Johns Hopkins and other researchers report what is believed to be the first direct evidence in lab animals that the erectile dysfunction drug sildenafil amplifies the effects of a heart-protective protein.
The team's findings, to be published in the Journal of Clinical Investigation online Jan. 5, helps explain why sildenafil, more widely known as Viagra, has already been shown to improve heart function and may one day have value in either treating or preventing heart damage due to chronic high blood pressure.
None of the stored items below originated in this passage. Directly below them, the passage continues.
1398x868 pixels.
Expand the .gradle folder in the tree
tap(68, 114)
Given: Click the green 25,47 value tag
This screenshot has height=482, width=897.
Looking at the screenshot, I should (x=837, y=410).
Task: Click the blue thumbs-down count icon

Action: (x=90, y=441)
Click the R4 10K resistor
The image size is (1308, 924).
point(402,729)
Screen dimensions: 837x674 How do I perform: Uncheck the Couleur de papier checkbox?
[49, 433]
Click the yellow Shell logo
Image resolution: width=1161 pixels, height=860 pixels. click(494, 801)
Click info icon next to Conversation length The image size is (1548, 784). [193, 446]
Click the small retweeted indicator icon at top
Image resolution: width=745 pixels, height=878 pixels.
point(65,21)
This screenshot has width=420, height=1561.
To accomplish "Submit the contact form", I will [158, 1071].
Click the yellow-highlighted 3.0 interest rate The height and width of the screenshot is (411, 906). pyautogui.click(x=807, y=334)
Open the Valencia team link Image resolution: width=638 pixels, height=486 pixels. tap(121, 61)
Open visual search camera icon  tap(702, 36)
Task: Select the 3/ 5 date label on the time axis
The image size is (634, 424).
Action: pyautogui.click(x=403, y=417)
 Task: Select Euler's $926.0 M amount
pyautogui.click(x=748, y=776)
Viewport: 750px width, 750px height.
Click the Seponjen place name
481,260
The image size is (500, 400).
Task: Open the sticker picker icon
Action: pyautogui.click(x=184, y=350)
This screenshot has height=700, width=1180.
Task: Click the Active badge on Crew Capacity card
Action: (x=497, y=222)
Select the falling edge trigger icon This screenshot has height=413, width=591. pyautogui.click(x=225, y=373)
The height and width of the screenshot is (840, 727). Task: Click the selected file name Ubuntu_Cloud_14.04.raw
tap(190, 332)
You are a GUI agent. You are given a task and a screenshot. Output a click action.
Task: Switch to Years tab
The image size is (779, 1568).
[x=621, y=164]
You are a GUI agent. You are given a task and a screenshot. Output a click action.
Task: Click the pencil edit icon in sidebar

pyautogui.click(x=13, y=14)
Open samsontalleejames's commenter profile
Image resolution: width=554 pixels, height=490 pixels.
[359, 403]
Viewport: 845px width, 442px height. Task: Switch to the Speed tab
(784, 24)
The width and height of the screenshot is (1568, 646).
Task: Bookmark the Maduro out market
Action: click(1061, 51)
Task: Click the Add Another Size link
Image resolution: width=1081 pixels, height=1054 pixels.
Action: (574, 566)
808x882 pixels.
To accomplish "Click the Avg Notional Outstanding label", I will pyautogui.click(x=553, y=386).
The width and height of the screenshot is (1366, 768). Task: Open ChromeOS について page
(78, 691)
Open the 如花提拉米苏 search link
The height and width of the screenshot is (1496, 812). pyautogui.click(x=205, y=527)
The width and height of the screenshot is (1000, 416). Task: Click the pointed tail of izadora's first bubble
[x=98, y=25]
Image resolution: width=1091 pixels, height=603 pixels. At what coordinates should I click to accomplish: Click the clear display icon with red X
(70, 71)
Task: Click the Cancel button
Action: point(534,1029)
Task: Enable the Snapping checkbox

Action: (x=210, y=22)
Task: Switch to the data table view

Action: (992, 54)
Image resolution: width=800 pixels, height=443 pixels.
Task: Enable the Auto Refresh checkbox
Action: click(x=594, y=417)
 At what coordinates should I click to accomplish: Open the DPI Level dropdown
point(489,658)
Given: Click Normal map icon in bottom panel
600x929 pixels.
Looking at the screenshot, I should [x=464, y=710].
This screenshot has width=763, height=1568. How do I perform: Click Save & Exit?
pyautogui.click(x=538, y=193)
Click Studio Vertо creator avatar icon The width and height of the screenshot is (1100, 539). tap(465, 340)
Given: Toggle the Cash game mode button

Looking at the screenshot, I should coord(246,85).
The key, investigators say, is sildenafil's effects on a single protein, RGS2, newly identified in the latest study as an essential link in the chain reactions that initially protect the body's main blood-pumping organ from spiraling into heart failure.
Experimenting in mice, the team of heart experts first established that after a week of induced high blood pressure, the hearts of animals engineered to lack RGS2, or regulator of G-protein signaling 2, quickly expanded in weight by 90 percent. Almost half the mice died of heart failure. In mice with RGS2, by contrast, the dangerous muscle expansion, known as hypertrophy, was delayed, growing only 30 percent, and no mice died.
Subsequent tests treating hypertensive mice that had RGS2 with sildenafil showed enhanced buffering, with less hypertrophy, stronger heart muscle contraction and relaxation, and as much as 10 times lower stress-related enzyme activity compared to their untreated counterparts. In mice lacking RGS2, sildenafil had no effect.
"Sildenafil clearly prolongs the protective effects of RGS2 in mouse hearts," says study senior investigator and cardiologist David Kass, M.D.
According to Kass, a professor at the Johns Hopkins University School of Medicine and its Heart and Vascular Institute, RGS2 is stimulated by an enzyme, protein kinase G, whose action is, in turn, raised by countering the activity of another enzyme, phosphodiesterase 5 (PDE5A). Sildenafil's ability to block PDE5A was shown by Kass and his team in 2005 to be responsible for blunting hypertrophy due to high blood pressure in mice and offsetting similar, adrenaline-stimulated heart stress in people.
Kass says RGS2 "acts like a short-term reset mechanism in the heart," recoupling G proteins that if left alone stimulate the heart's response to high blood pressure. And without the "reset," a cascade of reactions known as Gq signaling leads to scar tissue formation, hypertrophy and heart failure.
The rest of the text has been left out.